> STATED PROBLEM:
Copy every line of the entries below word for word, omitting the pictures.

> INPUT RECORDS:
****
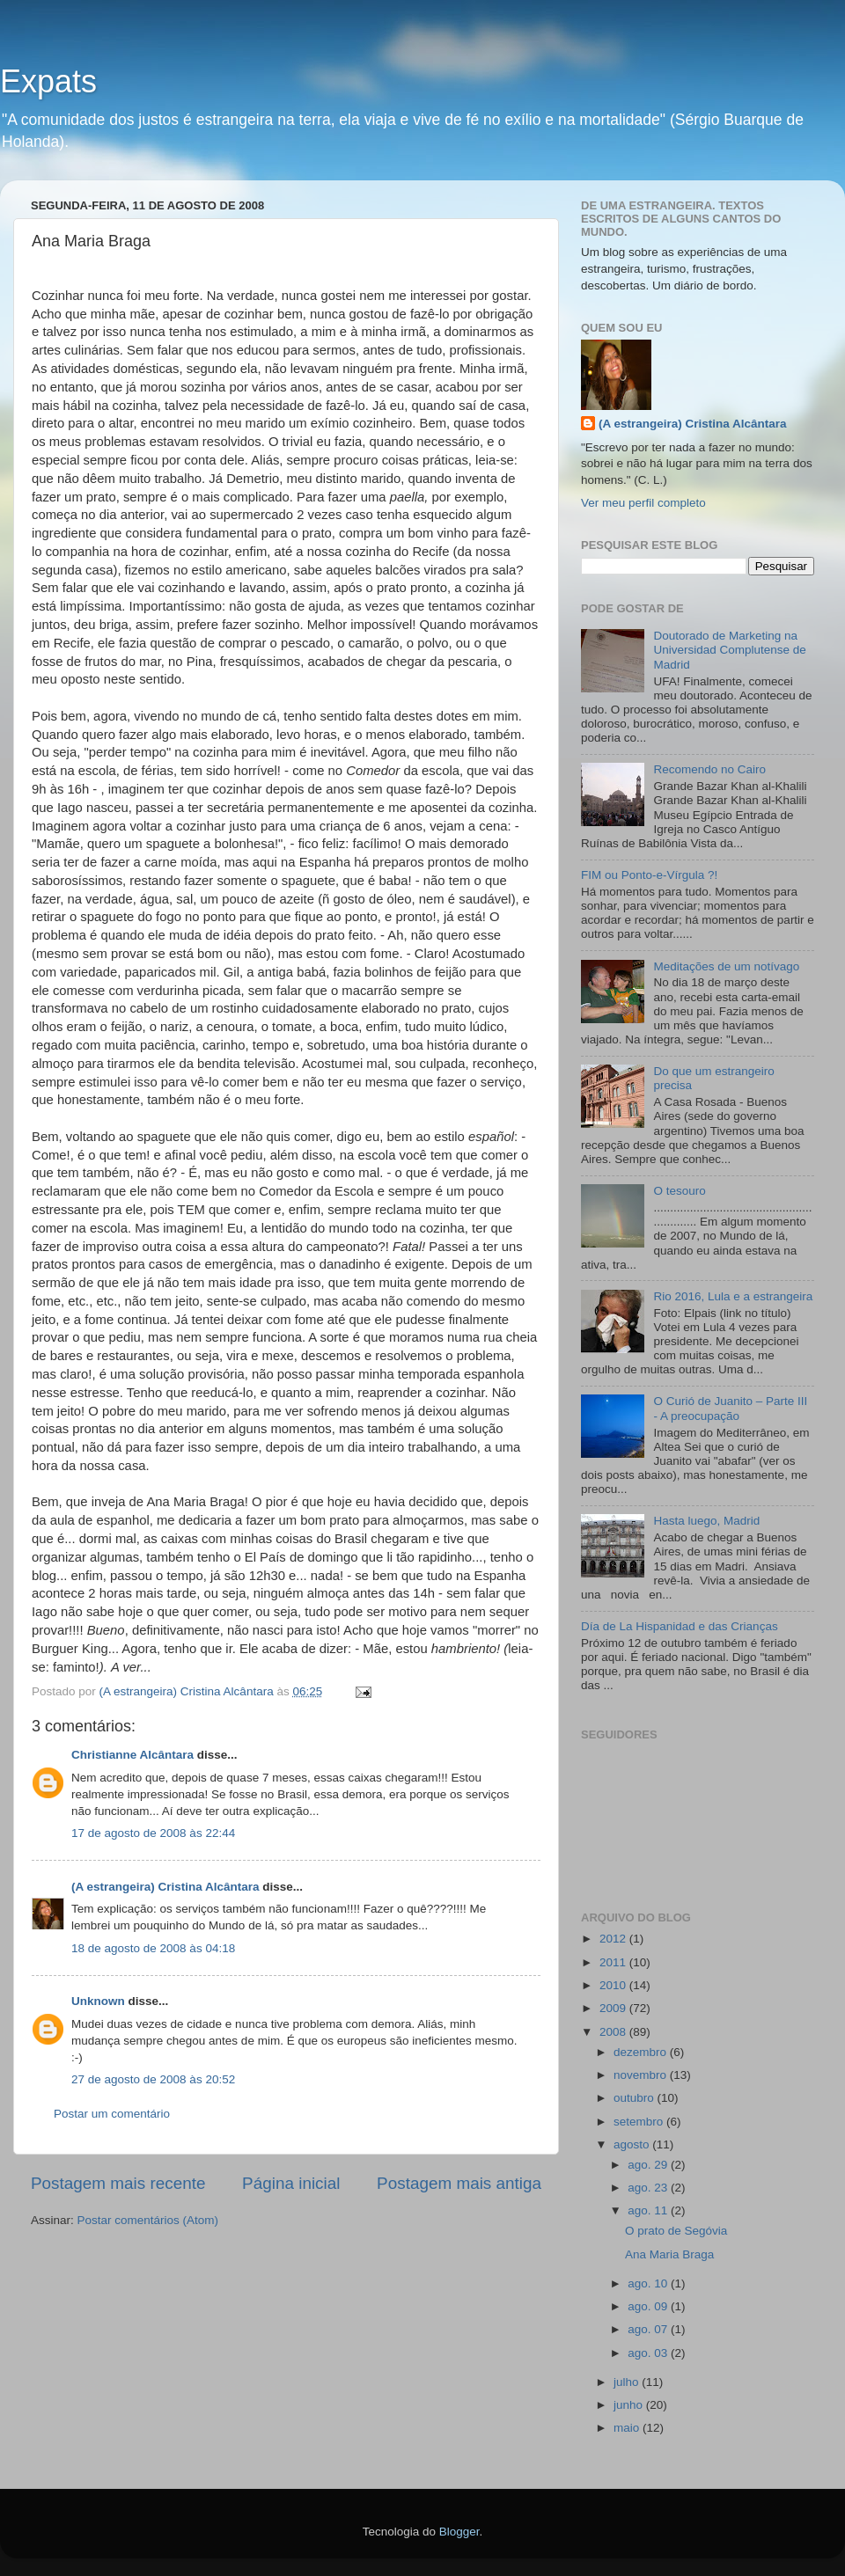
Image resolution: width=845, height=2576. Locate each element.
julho (628, 2382)
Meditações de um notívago (726, 966)
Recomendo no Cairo (709, 769)
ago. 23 (649, 2187)
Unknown (98, 2001)
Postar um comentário (112, 2113)
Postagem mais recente (118, 2183)
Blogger (459, 2531)
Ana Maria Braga (669, 2254)
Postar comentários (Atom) (148, 2220)
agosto (633, 2144)
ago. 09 (649, 2306)
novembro (642, 2075)
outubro (636, 2097)
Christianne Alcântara (132, 1754)
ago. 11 (649, 2210)
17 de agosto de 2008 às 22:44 (153, 1833)
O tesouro (679, 1190)
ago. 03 (649, 2353)
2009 (614, 2008)
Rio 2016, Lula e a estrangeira (732, 1296)
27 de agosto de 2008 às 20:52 (153, 2079)
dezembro (642, 2052)
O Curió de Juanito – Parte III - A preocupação (730, 1408)
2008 (614, 2031)
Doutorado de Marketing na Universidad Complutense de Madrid (729, 649)
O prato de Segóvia (676, 2230)
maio (628, 2427)
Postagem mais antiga (459, 2183)
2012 (614, 1938)
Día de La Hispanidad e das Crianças (679, 1626)
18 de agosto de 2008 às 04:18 (153, 1948)
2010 (614, 1985)
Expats (48, 81)
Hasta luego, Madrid (706, 1520)
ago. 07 (649, 2329)
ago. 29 (649, 2164)
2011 (614, 1962)
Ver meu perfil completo (643, 502)
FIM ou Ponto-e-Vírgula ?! (649, 875)
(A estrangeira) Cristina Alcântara (165, 1886)
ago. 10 (649, 2283)
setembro (640, 2121)
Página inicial (291, 2183)
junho (630, 2404)
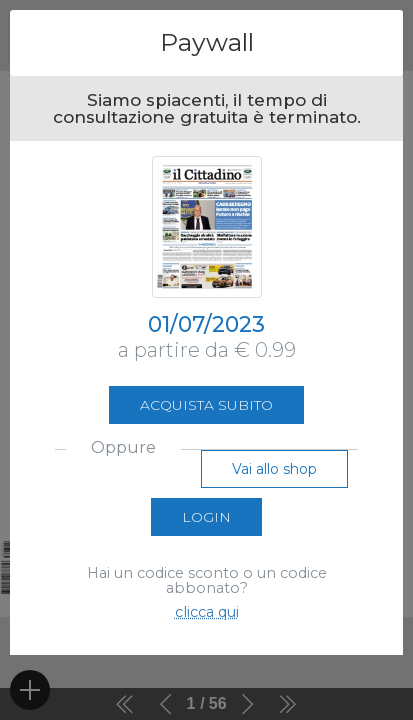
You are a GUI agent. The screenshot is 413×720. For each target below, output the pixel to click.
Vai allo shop (274, 469)
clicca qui (207, 612)
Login (206, 517)
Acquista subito (206, 405)
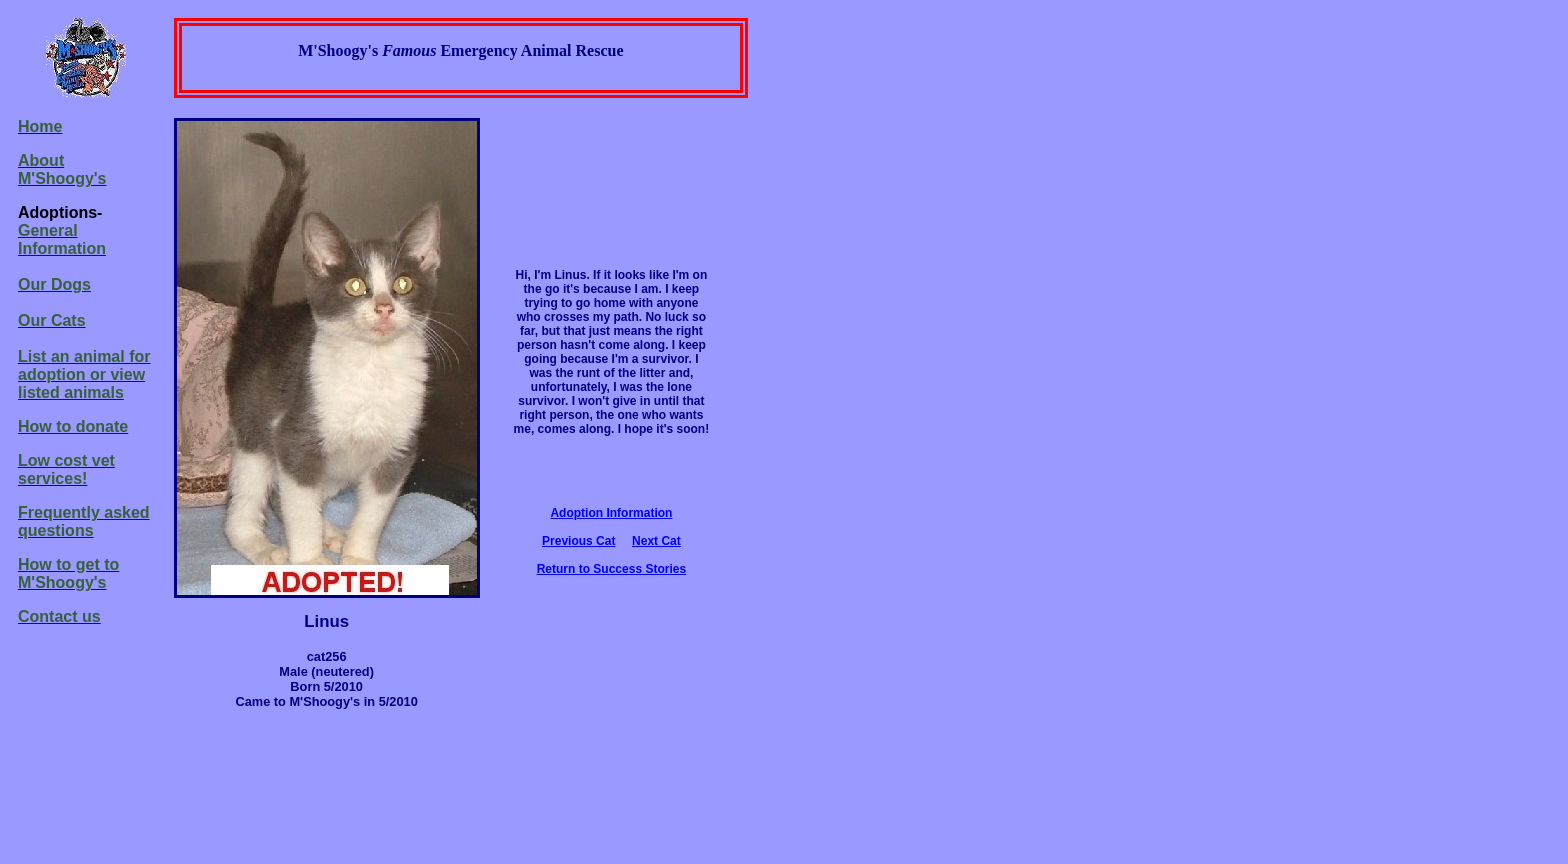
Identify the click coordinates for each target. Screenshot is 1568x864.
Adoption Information (611, 513)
****
> REPLY:
Image resolution: width=845, height=2576. Locate each element.
julho (628, 2382)
Meditações de um notívago (726, 966)
Recomendo no Cairo (709, 769)
ago. 23 (649, 2187)
Unknown (98, 2001)
Postar um comentário (112, 2113)
Postagem mais recente (118, 2183)
Blogger (459, 2531)
Ana Maria Braga (669, 2254)
Postar comentários (Atom) (148, 2220)
agosto (633, 2144)
ago. 09 (649, 2306)
novembro (642, 2075)
outubro (636, 2097)
Christianne Alcântara (132, 1754)
ago. 11 (649, 2210)
17 de agosto de 2008 às 22:44 (153, 1833)
O tesouro (679, 1190)
ago. 03 (649, 2353)
2009 (614, 2008)
Rio 2016, Lula e a estrangeira (732, 1296)
27 de agosto de 2008 às 20:52 (153, 2079)
dezembro (642, 2052)
O Curió de Juanito – Parte III - A preocupação (730, 1408)
2008 (614, 2031)
Doutorado de Marketing na Universidad Complutense de Madrid (729, 649)
O prato de Segóvia (676, 2230)
maio (628, 2427)
Postagem mais antiga (459, 2183)
2012 (614, 1938)
Día de La Hispanidad e das Crianças (679, 1626)
18 de agosto de 2008 às 04:18 (153, 1948)
2010 (614, 1985)
Expats (48, 81)
Hasta luego, Madrid (706, 1520)
ago. 07 (649, 2329)
ago. 29 (649, 2164)
2011 (614, 1962)
Ver meu perfil completo (643, 502)
FIM ou Ponto-e-Vírgula ?! (649, 875)
(A estrangeira) Cristina Alcântara (165, 1886)
ago. 10 (649, 2283)
setembro (640, 2121)
Página inicial (291, 2183)
junho (630, 2404)
You are a GUI agent. The screenshot is 413×720. For each target below, output the pixel to click.
Vai allo shop (274, 469)
clicca qui (207, 612)
Login (206, 517)
Acquista subito (206, 405)
Identify the click coordinates for each target. Screenshot is 1568x864.
Adoption Information (611, 513)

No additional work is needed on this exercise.